ブログ「私の短歌とアリランエッセー」
歌集 『身世打鈴』より
☆写真は、現在の横浜の家に住むようになって咲かせたカサブランカ。花の数が少ない。
🌺カサブランカ
☘植え込みし球根一つが咲かせたる十二の大輪カサブランカ揺るる
☘白百合の大輪咲けり名の如き純白なれば白を愛しみて
☘水やれば水を吸い上げ夕顔の花はゆるりと吾をみつむる
☆現在はどこに行っても、花屋さんがあり、あらゆる花があふれ咲いている。福島県の会津で育った私にとっての思い出の花の一つはカタクリの花だ。近くで簡単に手に入る花であったが、その名を知ったのは、大人になってからだ。我が家で働いていた張さん・長谷川さんと呼んでいたが、将来は医者になると本ばかり読んでいる人だった。
ある時、この趙さんの従弟である青年が訪ねて来て、しばらく、我が家で働いていたが、密航してきたと言うことで、同じ場所に落ち着いていられないと、又、どこかに行ってしまったが、自殺をしたとの連絡が入った。密航者として、逃げ回るのに、疲れてしまったのであろう。

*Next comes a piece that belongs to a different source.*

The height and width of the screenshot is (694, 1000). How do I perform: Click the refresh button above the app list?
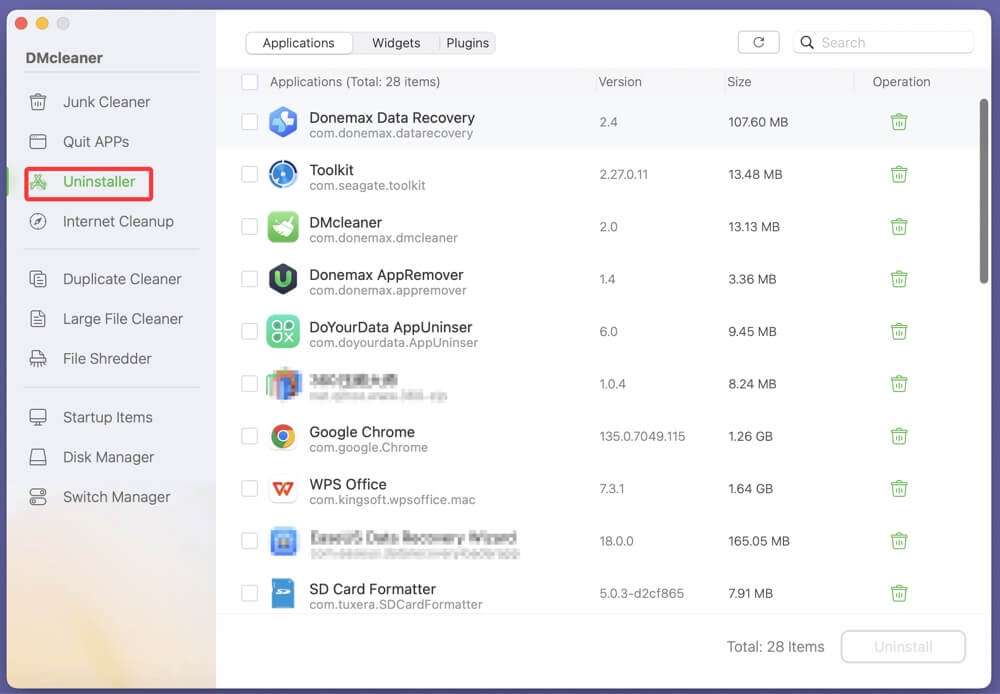(758, 42)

張さんの病身のお姉さんもいた。このお姉さんは、カタクリの花で、朝鮮の少女・未婚の女性が一本に編んだ三つ編みの裾に赤いテンギをつける姿の人形を作ってくれた。それは花の根を顔にし、葉を三つ編みにしたものであった。
もう一つの思い出の花は山百合の花、馬や牛を飼っている家の叔父さんが飼料にする草を取ってくる。そこに山百合の花もあった。わが家では手に入らない花だった。初めて見たときの感動は忘れられない。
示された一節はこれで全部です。